Фантастчески-памфлетная киноповестъ «Бегство мистера Мак-Кинли», в которой сделана художественно блистательная попытка «накидать предположительный ход вещей, если дело с разоружением затянется и международная жизнь останется без изменений», несет на себе резкий отпечаток леоновского стиля. Глубинная нравственно-философская проблематика повести вырастает из самой сердцевины творчества писателя, создавшего «Скутаревского» и «Дорогу на океан», «Нашествие» и «Русский лес», «Метель» и «Евгению Ивановну». Я имею в виду ту характерную для Леонова многоплановость повествования, тот симфонизм, при котором писатель смело и продуманно совмещает точное изображение быта с социально заостренными, часто гротескно-сатирическими обобщениями, напряженные диалоги на «вечные темы» с достовернейшими деталями вот этой среды и вот этой, данной, исторической минуты. Еще больше я имею в виду особую интеллектуально-духовную насыщенность повести теми параллелями, аналогиями (и подчас опровержениями этих аналогий), которые связывают ее ситуации с моральными конфликтами мировой гуманистической культуры. Судьба «маленького человека», мистера Мак-Кинли, сознательно проецируется здесь не только на политический и бытовой фон нынешнего — «безумного, безумного, безумного» — западного буржуазного мира; она вводится в контекст романов Достоевского, фильмов Чаплина, романтических утопий прошлого и настоящего и благодаря также этому вырастает в своем значений до символического размаха, до самых глубоких, конечных для искусства проблем жизни и смерти, добра и зла, человечности и бесчеловечия, понимаемых с позиций социалистической гуманности.

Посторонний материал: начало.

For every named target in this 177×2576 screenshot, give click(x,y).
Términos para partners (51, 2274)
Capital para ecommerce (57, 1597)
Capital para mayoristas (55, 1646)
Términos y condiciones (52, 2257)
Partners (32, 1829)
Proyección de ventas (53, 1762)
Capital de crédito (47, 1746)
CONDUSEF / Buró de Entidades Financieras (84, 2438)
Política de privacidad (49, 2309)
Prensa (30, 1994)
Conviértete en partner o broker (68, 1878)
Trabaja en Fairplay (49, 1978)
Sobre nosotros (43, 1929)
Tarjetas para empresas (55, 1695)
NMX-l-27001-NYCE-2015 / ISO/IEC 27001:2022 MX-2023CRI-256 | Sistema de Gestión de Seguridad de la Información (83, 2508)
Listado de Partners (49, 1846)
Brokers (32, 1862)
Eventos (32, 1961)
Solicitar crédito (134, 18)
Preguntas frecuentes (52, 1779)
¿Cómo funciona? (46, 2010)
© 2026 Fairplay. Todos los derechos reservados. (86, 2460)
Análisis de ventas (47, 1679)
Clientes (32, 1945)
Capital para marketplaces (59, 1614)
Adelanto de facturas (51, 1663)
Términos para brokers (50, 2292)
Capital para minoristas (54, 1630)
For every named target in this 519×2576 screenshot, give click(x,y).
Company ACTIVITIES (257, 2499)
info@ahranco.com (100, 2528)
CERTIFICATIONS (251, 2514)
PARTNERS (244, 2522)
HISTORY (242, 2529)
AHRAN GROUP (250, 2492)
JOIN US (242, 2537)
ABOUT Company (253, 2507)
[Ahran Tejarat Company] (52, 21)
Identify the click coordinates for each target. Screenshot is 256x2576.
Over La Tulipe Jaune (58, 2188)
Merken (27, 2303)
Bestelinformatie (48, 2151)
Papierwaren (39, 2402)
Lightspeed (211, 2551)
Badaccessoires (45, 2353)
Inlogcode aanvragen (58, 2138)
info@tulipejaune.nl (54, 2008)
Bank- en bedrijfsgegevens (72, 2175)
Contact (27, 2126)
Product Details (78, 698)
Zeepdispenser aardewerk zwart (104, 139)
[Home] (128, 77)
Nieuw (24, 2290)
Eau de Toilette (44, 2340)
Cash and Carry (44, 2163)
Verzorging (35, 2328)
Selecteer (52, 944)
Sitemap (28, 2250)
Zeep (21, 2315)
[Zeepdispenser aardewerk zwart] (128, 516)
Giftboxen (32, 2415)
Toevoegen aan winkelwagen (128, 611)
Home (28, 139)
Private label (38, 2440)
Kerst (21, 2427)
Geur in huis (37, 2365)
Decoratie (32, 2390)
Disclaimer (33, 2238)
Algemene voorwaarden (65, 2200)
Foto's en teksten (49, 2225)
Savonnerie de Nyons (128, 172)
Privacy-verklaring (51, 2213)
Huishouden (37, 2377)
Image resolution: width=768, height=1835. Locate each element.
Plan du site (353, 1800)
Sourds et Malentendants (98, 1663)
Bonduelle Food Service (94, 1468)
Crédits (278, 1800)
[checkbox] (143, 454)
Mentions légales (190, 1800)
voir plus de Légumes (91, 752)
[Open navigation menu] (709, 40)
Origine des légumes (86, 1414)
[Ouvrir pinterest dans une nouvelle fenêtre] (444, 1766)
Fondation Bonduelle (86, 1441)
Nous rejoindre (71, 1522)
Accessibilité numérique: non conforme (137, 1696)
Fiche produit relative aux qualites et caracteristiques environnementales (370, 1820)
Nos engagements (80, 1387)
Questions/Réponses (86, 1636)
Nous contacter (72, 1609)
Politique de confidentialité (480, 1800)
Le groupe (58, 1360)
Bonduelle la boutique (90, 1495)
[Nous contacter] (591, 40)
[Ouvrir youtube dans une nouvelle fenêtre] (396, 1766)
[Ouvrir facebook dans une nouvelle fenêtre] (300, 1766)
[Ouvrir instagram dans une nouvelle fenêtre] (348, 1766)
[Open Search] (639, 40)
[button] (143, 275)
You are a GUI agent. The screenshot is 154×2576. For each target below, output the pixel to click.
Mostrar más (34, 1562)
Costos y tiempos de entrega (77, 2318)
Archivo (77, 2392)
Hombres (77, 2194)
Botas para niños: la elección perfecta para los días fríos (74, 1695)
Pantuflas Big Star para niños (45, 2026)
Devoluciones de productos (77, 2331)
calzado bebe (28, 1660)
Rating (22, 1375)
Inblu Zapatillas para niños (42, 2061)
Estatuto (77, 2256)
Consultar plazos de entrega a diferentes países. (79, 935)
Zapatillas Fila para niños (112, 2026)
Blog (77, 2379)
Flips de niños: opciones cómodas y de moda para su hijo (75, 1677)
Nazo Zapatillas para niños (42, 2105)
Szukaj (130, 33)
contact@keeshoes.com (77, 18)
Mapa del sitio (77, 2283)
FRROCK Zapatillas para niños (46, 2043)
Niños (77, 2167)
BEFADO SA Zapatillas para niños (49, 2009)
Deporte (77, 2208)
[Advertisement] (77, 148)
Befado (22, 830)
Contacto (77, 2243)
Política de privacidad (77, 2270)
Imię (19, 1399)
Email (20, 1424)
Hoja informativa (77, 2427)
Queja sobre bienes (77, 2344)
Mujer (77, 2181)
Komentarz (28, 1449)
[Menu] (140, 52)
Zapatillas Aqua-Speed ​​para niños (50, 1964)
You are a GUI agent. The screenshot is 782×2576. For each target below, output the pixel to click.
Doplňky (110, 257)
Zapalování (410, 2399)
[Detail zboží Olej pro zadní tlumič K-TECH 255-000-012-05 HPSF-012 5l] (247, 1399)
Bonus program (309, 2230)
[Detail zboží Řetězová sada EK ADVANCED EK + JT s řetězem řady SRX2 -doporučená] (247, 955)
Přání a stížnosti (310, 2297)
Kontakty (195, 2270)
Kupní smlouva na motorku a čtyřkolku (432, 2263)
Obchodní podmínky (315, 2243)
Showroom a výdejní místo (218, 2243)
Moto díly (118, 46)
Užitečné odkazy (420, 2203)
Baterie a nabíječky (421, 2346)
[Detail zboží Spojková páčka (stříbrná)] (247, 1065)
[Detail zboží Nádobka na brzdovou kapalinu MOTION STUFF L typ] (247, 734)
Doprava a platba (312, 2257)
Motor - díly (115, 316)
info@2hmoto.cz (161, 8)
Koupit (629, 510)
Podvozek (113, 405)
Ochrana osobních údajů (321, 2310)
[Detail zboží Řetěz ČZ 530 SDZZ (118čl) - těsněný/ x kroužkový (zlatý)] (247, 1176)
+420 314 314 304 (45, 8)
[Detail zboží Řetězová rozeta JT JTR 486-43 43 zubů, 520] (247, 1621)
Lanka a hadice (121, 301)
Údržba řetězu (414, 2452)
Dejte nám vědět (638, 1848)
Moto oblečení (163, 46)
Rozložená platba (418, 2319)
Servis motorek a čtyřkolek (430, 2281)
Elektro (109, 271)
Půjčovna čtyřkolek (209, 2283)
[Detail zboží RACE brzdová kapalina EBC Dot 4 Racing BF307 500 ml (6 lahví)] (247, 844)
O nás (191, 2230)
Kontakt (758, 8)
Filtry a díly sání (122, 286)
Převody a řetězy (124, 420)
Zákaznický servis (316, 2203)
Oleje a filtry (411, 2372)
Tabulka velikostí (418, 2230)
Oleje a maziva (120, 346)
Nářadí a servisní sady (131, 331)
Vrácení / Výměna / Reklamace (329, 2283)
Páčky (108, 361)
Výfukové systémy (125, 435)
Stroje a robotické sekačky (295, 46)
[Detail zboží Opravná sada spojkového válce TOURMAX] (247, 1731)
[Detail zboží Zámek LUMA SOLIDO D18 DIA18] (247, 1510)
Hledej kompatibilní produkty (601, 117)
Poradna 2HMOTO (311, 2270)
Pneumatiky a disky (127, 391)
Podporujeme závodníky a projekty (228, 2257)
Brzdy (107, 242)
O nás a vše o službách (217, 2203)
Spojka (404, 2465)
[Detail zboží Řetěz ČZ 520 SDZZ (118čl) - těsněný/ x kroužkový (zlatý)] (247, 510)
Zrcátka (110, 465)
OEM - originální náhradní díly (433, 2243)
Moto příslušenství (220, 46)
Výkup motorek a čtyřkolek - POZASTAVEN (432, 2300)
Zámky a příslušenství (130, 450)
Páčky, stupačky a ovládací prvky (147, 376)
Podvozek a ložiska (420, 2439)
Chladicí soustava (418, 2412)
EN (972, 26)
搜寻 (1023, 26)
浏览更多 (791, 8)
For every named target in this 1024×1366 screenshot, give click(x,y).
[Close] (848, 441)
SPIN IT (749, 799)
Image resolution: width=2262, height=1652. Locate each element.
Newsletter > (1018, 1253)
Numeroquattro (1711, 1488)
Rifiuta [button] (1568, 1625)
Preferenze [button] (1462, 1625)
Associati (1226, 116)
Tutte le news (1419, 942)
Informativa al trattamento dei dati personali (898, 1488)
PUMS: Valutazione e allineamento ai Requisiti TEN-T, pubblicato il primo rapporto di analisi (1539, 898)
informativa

В этом удивительном, необычном — по сравнению с другими леоновскими книгами — произведении внимательный читатель откроет неудивительное родство его с тем, что написано Леоновым, помимо «Бегства Мак-Кинли»; и наоборот, с помощью этого кинопамфлета читатель лучше поймет художественную оригинальность знаменитых леоновских романов.
И у Шефнера, и у Тендрякова мы также обнаруживаем родство фантастических произведений с их «обычными», нефантастическими. При этом суть дела не в том, что, скажем, в гранинских романах «Искатели» и «Иду на грозу» некоторые чисто научные мотивы стоят на рубеже технически возможного и технически невозможного (на сегодня). Наличие таких мотивов, например, в «Скутаревском» Леонова не делает этот роман принадлежащим «научной фантастике». Точно так же обстоит дело и с гранинскими романами и с «обычной» прозой Берестова, неплохо передающей атмосферу научных поисков и знакомящей с гипотезами археологической науки (например, очерковая повесть «Нож: в золотых ножнах»). Суть дела, когда мы говорим об органичности для названных писателей их «фантастических опытов» в другом.
Всякий, кто знает творчество Тендрякова, кто когда-либо почувствовал, что одной из задушевнейших мыслей этого писателя является мысль об ответственности человека перед завтрашним днем, перед близкими и далекими потомками, не очень удивится, что в «Путешествии длиной в век» Владимир Тендряков-фантаст, именно он, вновь напряженно размышляет об этой ответственности. Его опыт фантастического жанра, несущий на себе и следы того, что это первый опыт, выдержан вполне в духе тендряковской проблематики вообще. Простого напоминания о романе «За бегущим днем», о такой повести, как «Суд», например, будет, я думаю, вполне достаточно для пояснения моей мысли.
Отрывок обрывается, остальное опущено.